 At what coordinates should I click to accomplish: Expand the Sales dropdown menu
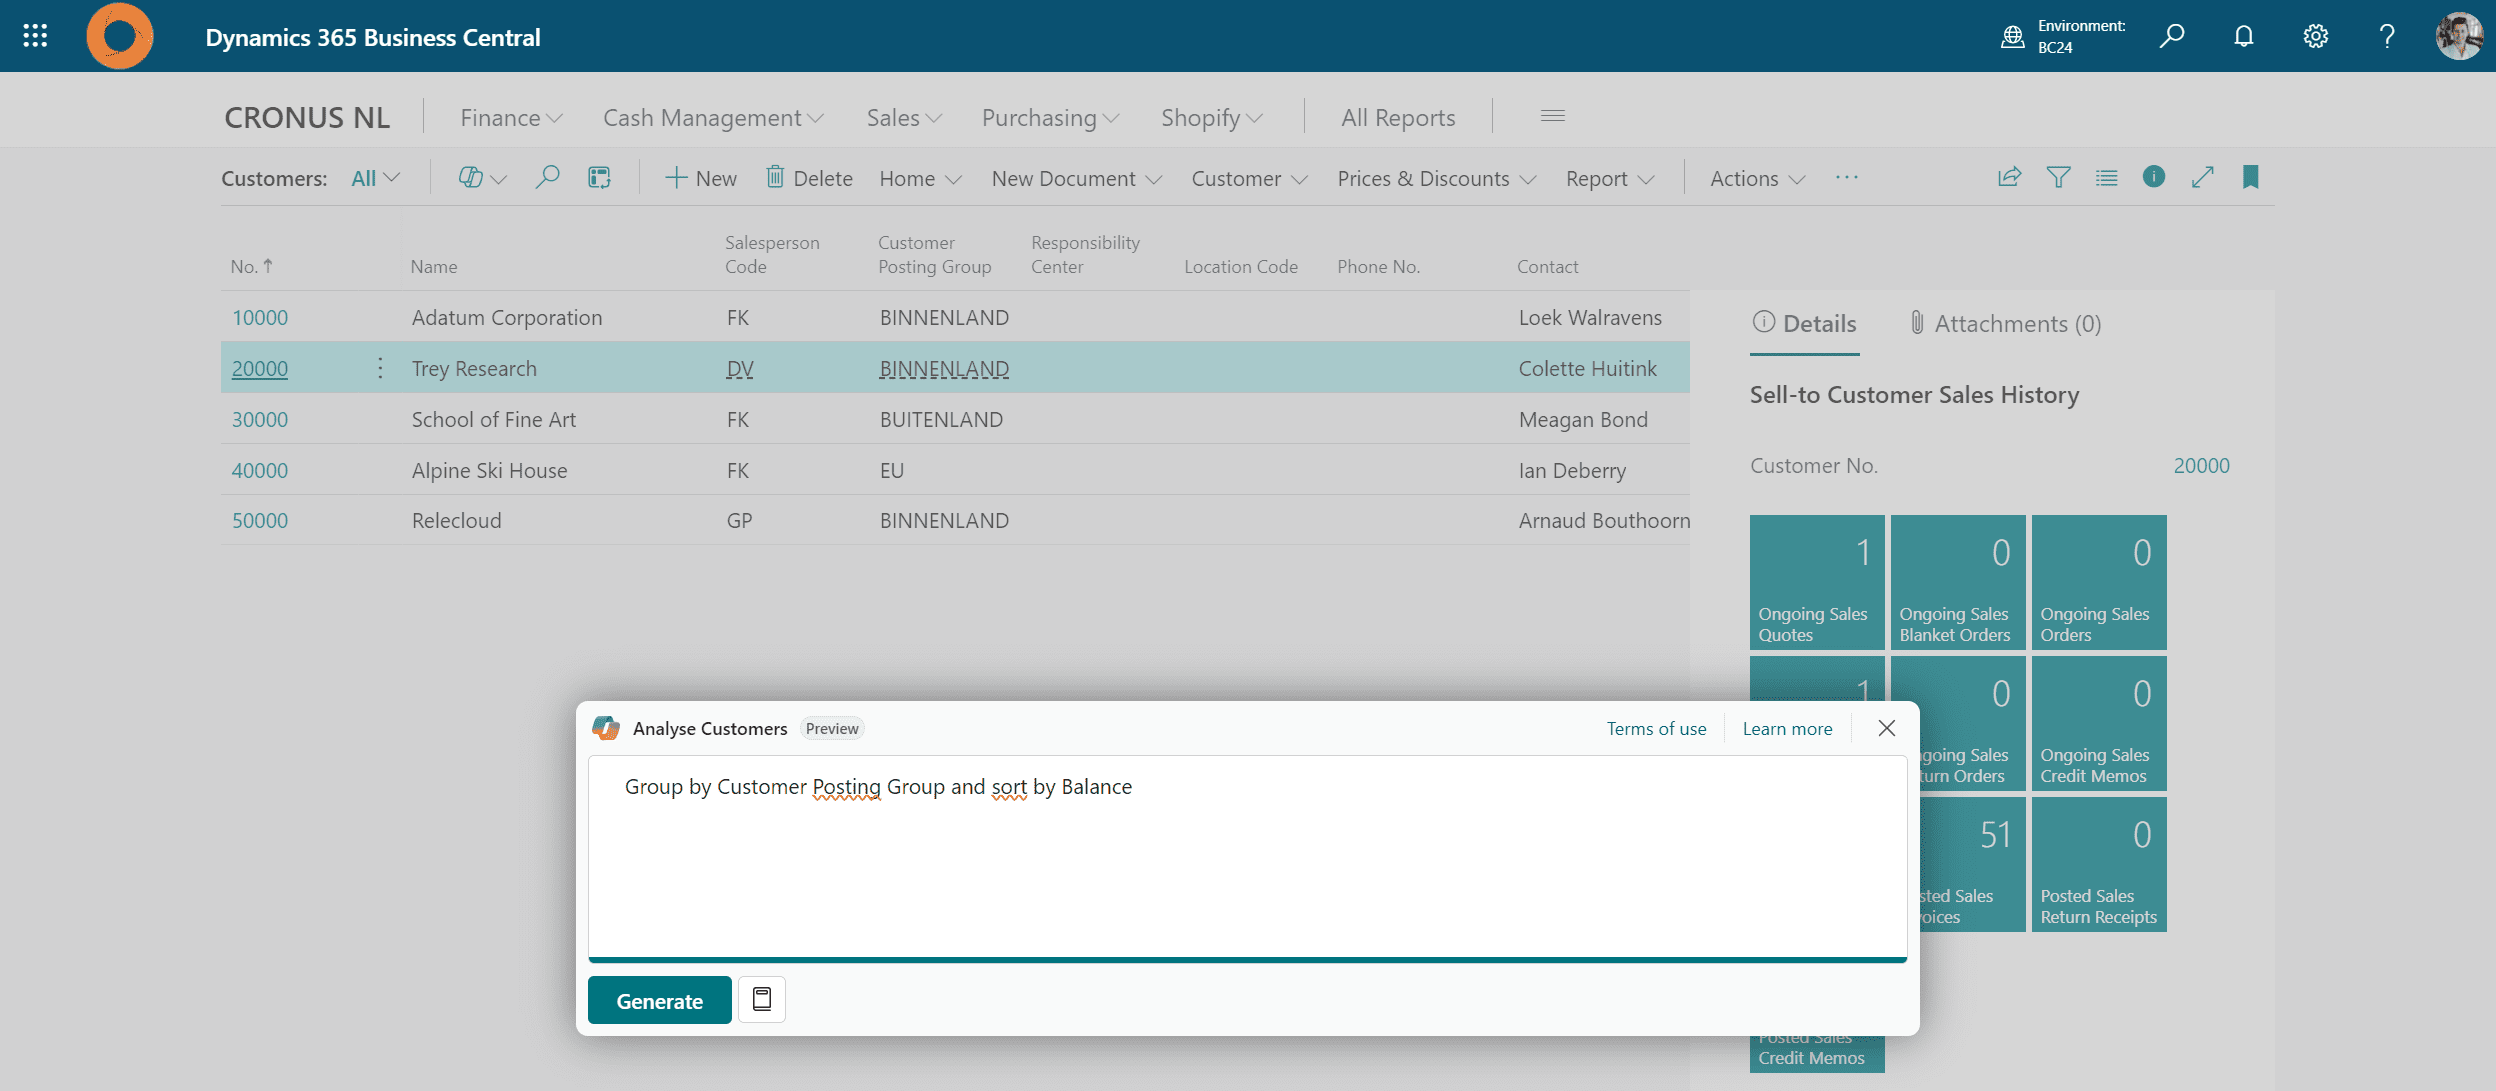point(901,115)
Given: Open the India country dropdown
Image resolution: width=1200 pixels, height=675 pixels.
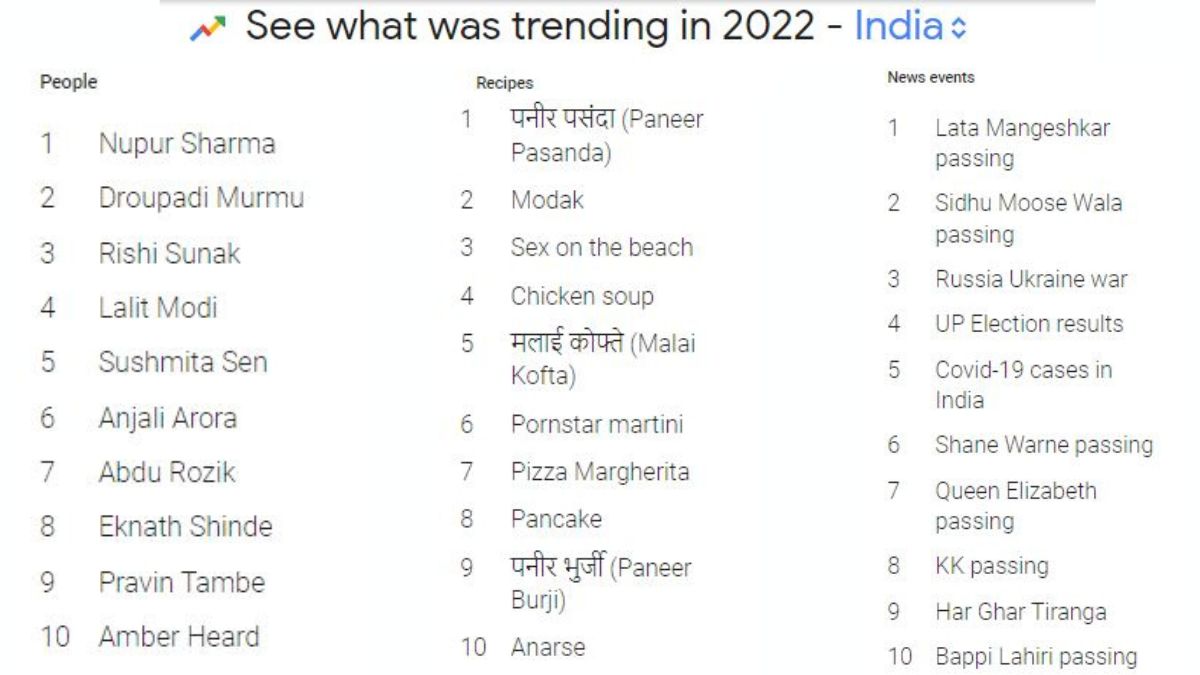Looking at the screenshot, I should tap(910, 27).
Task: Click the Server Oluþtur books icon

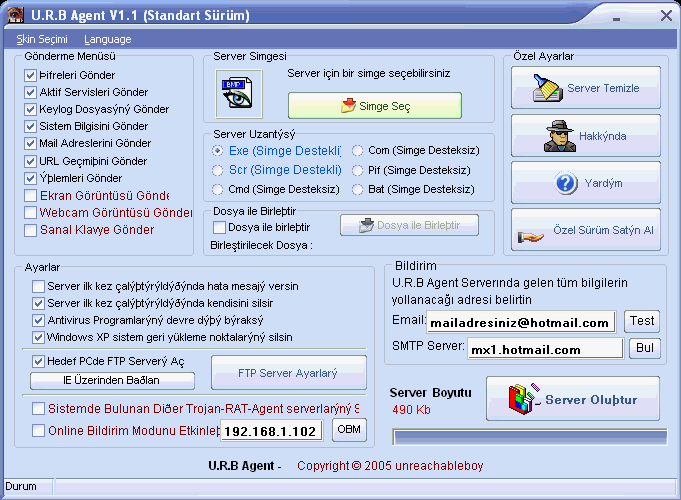Action: pyautogui.click(x=521, y=400)
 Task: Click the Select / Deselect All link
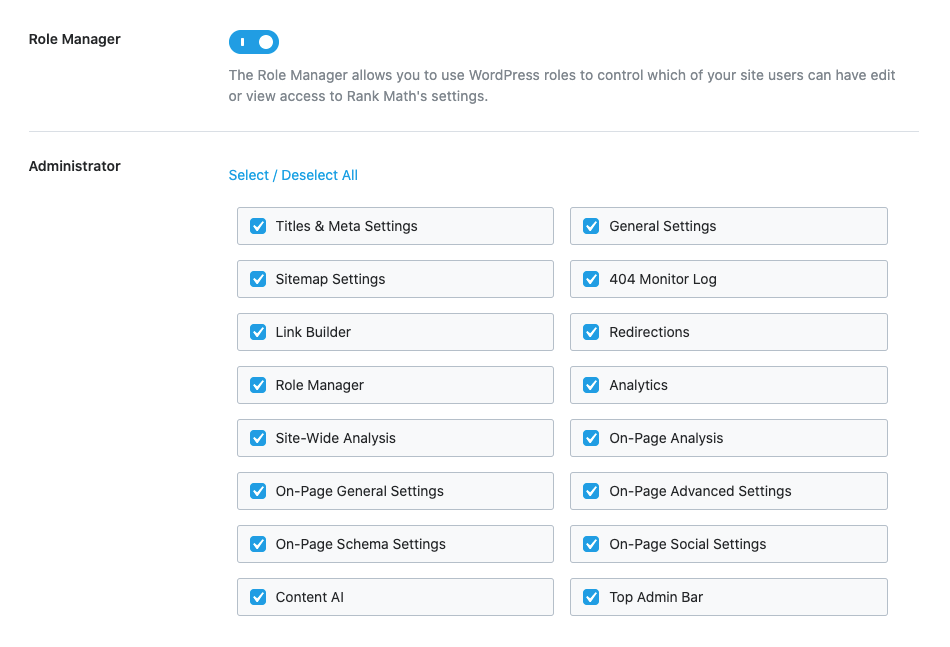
⁂
Work required: Output the data above exactly, excluding images.

Written answer:
 At what coordinates should I click to accomplish: Expand the Sales dropdown menu
point(901,115)
Given: Open the India country dropdown
Image resolution: width=1200 pixels, height=675 pixels.
Looking at the screenshot, I should tap(910, 27).
Task: Click the Server Oluþtur books icon

Action: pyautogui.click(x=521, y=400)
 Task: Click the Select / Deselect All link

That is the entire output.